As I was reading an article on grandparents raising their grandchildren , it occurred to me that another issue that boomers are facing is their adult children returning home to live with them. Most often the child is going through a rough path in their life and need help getting back on their feet. Understand, we are not talking about young single adults in their early 20’s, we are talking about men and women in their 30’s and 40’s that have families of their own.
At age 50 or 60, you are having to contend, not with your retirement plans but, with a second family coming to live to your home. Hopefully, your relationship with your child is good enough and strong enough where you all can get along in the same house. Having two different families from two different generations live together can cause a lot of friction.
In addition to the adults having to accommodate to each other, there is the issue of the children.
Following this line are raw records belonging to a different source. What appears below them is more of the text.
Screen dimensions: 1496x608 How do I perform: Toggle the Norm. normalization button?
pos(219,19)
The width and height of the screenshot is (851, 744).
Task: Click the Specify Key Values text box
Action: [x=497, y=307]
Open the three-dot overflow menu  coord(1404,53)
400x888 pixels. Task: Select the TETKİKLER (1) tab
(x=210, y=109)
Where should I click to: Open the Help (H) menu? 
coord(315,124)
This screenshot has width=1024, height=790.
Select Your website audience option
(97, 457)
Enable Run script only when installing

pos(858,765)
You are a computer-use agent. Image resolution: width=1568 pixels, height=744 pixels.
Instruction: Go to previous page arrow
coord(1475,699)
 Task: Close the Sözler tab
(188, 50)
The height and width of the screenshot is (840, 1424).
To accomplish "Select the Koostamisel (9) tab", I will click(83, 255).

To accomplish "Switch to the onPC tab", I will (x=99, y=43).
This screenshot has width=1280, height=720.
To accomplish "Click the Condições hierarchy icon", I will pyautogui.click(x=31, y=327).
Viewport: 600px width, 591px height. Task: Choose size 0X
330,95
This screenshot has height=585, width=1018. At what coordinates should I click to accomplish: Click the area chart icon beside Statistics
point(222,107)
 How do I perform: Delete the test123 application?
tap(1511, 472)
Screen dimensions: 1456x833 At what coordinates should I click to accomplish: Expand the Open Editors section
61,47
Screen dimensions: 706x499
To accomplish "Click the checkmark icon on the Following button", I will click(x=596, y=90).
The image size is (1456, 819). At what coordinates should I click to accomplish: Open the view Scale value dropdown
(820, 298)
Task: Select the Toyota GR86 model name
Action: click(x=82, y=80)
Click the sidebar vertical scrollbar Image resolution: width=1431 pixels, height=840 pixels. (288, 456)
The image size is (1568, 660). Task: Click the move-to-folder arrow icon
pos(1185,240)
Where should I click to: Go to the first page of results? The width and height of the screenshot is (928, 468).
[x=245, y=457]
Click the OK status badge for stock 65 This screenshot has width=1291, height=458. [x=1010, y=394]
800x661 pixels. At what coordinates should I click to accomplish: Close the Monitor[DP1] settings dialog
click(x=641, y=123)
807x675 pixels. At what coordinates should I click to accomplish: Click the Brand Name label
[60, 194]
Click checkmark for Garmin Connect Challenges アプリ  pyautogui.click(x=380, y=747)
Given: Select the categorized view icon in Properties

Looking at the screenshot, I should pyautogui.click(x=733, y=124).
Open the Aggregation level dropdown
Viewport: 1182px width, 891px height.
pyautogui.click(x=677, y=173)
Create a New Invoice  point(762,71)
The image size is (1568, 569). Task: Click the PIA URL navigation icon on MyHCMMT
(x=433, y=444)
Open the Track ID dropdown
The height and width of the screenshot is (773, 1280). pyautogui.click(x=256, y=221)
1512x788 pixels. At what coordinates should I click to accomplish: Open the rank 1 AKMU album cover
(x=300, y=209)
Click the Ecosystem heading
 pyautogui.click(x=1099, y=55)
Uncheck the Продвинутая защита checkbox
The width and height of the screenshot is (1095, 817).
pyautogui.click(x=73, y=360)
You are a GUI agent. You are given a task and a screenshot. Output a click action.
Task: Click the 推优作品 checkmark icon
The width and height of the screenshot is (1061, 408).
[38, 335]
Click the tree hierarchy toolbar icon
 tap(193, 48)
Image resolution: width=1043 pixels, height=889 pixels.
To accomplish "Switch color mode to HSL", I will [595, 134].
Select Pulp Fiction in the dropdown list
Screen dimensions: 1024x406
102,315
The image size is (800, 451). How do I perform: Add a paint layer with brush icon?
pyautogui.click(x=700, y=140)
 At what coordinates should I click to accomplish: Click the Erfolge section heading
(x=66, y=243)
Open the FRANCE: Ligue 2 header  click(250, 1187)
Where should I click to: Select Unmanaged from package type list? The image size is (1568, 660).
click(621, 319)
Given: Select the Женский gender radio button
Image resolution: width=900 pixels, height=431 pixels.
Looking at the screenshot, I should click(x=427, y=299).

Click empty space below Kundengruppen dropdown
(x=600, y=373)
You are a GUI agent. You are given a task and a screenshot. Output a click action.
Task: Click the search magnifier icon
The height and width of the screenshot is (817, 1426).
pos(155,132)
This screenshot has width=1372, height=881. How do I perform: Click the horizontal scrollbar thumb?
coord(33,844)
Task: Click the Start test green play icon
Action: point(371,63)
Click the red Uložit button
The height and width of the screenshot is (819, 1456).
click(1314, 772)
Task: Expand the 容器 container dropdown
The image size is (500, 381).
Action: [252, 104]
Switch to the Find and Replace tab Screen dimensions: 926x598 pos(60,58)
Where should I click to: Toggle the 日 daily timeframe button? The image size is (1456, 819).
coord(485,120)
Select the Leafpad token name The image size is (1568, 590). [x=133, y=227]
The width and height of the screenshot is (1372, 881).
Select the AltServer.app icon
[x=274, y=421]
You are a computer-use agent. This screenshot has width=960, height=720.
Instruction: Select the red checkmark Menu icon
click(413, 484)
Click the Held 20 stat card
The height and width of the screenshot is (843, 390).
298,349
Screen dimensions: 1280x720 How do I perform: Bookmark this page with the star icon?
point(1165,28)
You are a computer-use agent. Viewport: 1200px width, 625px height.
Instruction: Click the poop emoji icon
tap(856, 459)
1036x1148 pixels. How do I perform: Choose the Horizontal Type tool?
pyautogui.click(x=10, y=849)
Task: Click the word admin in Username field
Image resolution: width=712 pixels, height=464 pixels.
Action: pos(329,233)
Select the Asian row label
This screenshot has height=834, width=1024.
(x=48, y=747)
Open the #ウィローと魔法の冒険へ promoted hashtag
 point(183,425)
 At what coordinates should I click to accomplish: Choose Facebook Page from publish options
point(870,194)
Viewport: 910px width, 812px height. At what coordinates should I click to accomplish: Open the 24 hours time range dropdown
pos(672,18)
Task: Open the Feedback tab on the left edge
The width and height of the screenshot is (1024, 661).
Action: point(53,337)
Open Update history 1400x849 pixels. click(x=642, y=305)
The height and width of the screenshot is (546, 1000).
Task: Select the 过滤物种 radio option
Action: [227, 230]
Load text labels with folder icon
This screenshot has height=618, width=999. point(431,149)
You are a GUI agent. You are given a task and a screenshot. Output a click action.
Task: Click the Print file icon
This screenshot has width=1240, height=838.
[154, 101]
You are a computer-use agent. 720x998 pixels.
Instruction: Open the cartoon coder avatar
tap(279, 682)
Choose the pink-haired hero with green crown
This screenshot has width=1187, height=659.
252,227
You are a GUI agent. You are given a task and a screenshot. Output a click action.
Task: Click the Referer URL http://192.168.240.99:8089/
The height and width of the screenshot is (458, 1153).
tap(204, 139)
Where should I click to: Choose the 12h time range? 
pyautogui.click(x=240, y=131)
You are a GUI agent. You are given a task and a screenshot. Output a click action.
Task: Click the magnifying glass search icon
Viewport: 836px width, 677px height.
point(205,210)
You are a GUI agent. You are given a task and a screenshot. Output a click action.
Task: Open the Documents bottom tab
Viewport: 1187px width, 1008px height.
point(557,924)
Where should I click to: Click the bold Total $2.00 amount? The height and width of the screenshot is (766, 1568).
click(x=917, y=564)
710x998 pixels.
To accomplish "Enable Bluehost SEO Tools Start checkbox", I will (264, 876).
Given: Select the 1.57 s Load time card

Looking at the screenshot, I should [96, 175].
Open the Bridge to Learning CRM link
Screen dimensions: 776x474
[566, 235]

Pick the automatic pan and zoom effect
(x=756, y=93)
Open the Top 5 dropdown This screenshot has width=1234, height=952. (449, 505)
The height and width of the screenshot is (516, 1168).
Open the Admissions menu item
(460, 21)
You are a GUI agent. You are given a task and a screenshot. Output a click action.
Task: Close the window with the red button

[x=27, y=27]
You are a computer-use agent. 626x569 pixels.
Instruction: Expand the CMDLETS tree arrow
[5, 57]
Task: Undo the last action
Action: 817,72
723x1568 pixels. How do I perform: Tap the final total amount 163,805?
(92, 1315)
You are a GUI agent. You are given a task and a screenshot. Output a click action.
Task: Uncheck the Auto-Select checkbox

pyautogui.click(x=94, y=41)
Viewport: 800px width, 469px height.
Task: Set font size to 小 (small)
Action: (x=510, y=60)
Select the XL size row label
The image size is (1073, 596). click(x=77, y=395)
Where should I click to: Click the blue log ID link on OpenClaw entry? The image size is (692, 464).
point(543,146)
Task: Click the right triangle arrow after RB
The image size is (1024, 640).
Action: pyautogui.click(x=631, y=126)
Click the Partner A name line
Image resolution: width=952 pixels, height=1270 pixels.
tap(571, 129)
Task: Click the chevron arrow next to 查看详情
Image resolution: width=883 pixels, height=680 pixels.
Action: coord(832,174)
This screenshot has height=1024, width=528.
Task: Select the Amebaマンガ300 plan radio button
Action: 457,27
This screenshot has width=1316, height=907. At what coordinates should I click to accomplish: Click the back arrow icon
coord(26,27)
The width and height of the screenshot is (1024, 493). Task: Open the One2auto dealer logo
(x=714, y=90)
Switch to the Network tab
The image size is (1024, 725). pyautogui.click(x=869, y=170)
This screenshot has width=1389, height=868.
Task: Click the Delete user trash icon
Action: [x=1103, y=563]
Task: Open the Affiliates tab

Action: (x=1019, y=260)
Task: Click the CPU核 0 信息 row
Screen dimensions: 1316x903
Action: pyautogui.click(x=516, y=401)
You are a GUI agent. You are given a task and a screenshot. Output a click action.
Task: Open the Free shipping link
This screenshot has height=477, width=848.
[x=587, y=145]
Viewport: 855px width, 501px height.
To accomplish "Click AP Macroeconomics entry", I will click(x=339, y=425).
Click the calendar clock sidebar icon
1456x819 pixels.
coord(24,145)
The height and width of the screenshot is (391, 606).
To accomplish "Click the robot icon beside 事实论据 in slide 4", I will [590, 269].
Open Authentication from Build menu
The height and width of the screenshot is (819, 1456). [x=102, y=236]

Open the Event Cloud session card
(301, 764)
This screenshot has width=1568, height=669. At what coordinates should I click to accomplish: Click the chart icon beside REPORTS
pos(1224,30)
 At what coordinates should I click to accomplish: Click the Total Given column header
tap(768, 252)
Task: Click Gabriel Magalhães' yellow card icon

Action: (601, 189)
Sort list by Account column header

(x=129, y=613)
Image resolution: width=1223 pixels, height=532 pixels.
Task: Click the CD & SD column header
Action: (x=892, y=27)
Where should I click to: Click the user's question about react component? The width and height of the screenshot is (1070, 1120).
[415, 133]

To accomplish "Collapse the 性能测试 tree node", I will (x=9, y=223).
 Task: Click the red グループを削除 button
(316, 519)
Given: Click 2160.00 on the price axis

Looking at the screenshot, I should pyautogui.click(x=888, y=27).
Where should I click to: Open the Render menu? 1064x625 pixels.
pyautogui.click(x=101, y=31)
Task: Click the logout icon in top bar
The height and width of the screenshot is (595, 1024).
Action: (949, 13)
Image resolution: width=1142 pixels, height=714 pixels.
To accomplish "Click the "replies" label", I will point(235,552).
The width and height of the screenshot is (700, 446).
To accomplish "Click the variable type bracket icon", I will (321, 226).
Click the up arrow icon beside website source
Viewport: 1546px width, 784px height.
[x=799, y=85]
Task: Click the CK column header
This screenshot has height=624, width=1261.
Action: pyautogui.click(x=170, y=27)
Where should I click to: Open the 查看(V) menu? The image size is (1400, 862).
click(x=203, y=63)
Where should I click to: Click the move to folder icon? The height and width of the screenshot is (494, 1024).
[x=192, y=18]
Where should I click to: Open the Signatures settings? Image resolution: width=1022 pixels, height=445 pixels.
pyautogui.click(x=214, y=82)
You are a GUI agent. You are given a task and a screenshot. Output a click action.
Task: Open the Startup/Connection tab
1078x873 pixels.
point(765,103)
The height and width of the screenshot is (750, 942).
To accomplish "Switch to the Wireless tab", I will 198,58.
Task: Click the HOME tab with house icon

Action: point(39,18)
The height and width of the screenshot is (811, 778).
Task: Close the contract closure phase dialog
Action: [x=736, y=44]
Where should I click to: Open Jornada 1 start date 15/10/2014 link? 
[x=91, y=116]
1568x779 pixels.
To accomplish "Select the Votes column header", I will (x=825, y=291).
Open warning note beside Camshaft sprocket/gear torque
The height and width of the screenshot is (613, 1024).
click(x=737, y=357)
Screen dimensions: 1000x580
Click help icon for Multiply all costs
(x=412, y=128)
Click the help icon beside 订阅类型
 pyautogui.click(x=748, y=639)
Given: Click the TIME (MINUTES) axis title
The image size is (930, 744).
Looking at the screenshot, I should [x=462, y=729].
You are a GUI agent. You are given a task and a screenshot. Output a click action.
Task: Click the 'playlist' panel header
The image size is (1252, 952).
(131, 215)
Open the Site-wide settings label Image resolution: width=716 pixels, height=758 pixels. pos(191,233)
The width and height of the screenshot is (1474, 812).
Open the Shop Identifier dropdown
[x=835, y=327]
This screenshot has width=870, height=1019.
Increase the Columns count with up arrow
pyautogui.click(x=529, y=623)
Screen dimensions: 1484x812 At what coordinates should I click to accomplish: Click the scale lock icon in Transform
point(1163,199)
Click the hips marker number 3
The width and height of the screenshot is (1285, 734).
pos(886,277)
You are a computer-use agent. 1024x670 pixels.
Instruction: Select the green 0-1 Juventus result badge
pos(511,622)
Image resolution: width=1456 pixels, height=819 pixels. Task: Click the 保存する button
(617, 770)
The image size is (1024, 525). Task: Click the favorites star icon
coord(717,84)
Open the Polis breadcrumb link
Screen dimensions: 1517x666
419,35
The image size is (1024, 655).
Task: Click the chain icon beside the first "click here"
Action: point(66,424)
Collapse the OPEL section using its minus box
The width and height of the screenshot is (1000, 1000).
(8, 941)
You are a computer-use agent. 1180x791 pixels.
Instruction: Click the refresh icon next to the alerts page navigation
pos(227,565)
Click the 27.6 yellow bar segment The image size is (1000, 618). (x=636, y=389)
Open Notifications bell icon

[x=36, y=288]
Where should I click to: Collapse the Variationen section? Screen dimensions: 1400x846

Dealing with the idiosyncrasies of the children can be incredibly challenging, time consuming and can take up most of your energy. As the grandparent, many times there is not much you can do where it comes to discipline the grandchildren even though you may be biting your teeth, foaming at the mouth and ready to strangle them.
The difficult part in this is how to strike a balance between being a loving parent and helping your children and going on with your life and plans (assuming you are able to).
What do you think?Are you a boomer that is in a similar situation? If your child asks to stay with you ti live for a while, how long would you give them? What would be the financial impact to the household to have a second family in the house?